Em um mês, coleta seletiva do coco recolheu mais de 90 toneladas

Resíduo da fruta que é recolhido se torna compostagem que é usado no plantio de mudas na capital

Há um mês, a Superintendência Municipal de Desenvolvimento Sustentável (Sudes) iniciou a coleta seletiva de coco na orla de Maceió. Nesse período de funcionamento, foram recolhidos mais de 90 toneladas de restos da fruta. O objetivo do projeto é evitar o descarte irregular dos resíduos gerados por comerciantes e turistas, além de reutilizar esse material na produção de compostagem, posteriormente utilizada no plantio de mudas de árvores na capital.

Turistas e comerciantes irão contribuir diretamente com o projeto. Foto: Ascom Sudes
Turistas e comerciantes contribuem diretamente com o projeto. Foto: Ascom Sudes

Ao todo, 60 recipientes foram instalados em pontos estratégicos da orla marítima, da Pajuçara ao Posto 7, na Jatiúca. Na última quinta-feira (9), a campanha ganhou um reforço com a distribuição de mais 20 bambonas, totalizando 80 recipientes disponíveis para o descarte correto do resto do coco e, ao lado de comerciantes, contribuir com o projeto.

Para Kedyna Tavares, diretora de Planejamento e Serviços Especiais da Sudes, esse reforço é importante para aumentar a adesão do cidadão e, consequentemente, a produção de compostagem.

“Atingimos um número muito bom no primeiro mês de planejamento. Agora, com mais bambonas espalhadas pela orla, esperamos aumentar o número de pessoas que contribuem com o projeto. Dessa forma, tiramos proveito da reutilização, produzindo mais compostagem para usar em nossas atividades de plantio”, disse.

Kedyna Tavares, diretora de planejamento e serviços especiais da Sudes, entrega recipiente para comerciante.
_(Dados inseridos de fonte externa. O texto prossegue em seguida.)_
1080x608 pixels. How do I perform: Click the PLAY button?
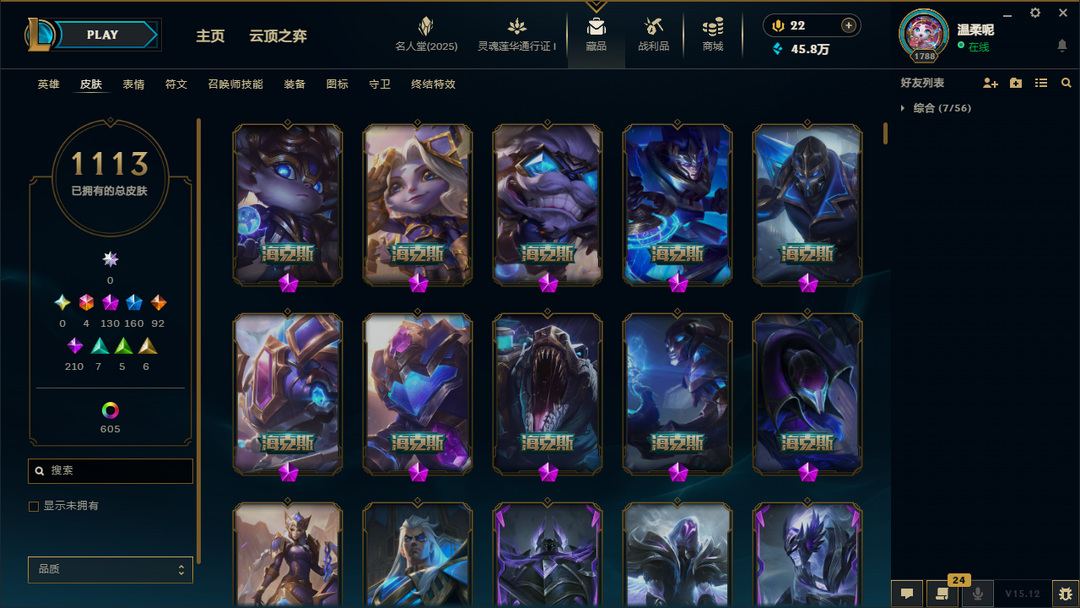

Foto: Ascom Sudes

Além da fabricação de compostagem, os restos de coco coletados pela Prefeitura de Maceió podem ser reutilizados de outra maneira. Quando posto em uma rede de esgoto, o material fibroso do coco verde serve como fonte de carbono. Misturado aos demais resíduos, produz um biofertilizante rico em nutrientes e que poderá ser aproveitado na agricultura local.